EXERCISE DETAILS: Go through the entries below line by line and count those containing "into"; the answer is that count alone.

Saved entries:
◇ ◇ ◇ ◇ ◇

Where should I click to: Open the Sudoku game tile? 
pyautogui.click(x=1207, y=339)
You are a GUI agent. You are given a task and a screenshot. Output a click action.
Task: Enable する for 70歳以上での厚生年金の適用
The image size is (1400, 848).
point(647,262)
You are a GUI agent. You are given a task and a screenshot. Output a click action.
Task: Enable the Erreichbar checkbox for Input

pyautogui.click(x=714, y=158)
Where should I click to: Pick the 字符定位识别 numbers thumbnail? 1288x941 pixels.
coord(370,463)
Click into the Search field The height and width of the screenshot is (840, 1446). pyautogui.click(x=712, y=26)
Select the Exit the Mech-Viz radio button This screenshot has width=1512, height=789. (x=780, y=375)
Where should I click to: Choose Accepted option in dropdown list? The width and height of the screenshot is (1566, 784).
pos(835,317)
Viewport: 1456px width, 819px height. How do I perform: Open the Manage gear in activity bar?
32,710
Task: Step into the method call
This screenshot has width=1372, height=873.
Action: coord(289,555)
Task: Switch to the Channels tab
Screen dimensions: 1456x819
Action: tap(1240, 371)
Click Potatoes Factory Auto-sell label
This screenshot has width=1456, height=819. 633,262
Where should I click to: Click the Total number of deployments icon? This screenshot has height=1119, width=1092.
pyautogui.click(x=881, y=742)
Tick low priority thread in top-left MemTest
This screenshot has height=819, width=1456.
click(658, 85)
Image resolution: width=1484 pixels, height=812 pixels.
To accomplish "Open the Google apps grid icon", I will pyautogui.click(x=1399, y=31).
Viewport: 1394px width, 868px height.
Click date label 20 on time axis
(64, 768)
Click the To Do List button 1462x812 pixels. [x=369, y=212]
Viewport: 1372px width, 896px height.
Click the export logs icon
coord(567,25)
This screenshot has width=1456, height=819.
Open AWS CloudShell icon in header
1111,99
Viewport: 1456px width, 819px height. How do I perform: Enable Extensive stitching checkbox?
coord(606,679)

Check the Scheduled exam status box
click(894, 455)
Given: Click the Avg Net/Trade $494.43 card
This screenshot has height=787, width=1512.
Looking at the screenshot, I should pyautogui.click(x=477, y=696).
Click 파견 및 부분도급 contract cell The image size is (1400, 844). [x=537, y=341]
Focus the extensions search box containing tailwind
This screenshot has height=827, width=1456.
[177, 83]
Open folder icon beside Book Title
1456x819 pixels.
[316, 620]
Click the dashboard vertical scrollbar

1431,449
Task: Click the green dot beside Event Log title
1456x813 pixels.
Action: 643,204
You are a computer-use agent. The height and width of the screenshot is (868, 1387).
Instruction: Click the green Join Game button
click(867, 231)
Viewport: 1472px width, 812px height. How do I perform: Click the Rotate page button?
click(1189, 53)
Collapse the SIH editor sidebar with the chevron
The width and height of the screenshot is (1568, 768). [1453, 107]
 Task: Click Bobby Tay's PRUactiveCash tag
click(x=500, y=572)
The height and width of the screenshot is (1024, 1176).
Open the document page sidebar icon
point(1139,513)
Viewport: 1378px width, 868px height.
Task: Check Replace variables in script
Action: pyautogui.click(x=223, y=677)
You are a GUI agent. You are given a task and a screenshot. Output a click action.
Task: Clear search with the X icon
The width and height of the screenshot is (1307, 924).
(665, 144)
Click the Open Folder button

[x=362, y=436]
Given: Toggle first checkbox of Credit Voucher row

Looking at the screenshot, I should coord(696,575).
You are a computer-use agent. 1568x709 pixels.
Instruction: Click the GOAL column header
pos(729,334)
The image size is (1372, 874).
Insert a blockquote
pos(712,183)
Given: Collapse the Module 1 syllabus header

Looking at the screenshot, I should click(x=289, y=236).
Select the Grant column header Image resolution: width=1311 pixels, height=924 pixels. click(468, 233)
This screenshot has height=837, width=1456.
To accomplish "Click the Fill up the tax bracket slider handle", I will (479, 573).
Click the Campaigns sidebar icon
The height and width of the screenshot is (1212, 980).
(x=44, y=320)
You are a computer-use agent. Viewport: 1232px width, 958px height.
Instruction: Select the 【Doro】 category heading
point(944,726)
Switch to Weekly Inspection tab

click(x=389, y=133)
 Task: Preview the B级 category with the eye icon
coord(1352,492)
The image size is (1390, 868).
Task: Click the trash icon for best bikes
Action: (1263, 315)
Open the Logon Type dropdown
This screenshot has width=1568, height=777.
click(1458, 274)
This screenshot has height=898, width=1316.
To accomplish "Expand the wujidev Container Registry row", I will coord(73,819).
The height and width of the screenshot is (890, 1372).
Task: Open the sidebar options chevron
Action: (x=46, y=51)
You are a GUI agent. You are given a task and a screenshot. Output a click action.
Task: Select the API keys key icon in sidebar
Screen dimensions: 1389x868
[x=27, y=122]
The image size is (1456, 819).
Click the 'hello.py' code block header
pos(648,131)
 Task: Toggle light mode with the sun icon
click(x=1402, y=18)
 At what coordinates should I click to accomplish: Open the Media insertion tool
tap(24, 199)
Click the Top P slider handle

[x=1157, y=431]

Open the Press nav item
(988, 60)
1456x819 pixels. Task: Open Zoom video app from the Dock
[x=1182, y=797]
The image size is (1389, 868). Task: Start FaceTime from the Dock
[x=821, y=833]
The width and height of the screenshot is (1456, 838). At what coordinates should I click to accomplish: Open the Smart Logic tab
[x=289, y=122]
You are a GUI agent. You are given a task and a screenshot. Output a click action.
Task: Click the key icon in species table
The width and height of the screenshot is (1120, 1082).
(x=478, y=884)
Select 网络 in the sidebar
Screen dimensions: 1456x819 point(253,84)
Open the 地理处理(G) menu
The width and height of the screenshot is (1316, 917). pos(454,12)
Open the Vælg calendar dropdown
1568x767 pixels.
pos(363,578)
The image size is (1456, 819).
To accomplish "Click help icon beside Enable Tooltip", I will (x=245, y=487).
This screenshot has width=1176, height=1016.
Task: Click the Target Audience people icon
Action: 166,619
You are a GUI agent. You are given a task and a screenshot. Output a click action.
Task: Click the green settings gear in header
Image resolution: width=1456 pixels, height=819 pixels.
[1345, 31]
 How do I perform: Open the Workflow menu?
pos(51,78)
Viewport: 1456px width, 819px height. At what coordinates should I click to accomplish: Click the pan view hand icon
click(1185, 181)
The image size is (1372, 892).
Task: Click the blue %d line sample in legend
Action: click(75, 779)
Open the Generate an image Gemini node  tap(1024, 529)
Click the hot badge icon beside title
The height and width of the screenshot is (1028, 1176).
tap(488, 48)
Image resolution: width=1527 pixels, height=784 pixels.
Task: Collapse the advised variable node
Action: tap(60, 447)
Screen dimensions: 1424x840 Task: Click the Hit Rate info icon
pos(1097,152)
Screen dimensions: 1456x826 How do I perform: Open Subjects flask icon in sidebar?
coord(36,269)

◇ ◇ ◇ ◇ ◇

SOLVED EXERCISE: 2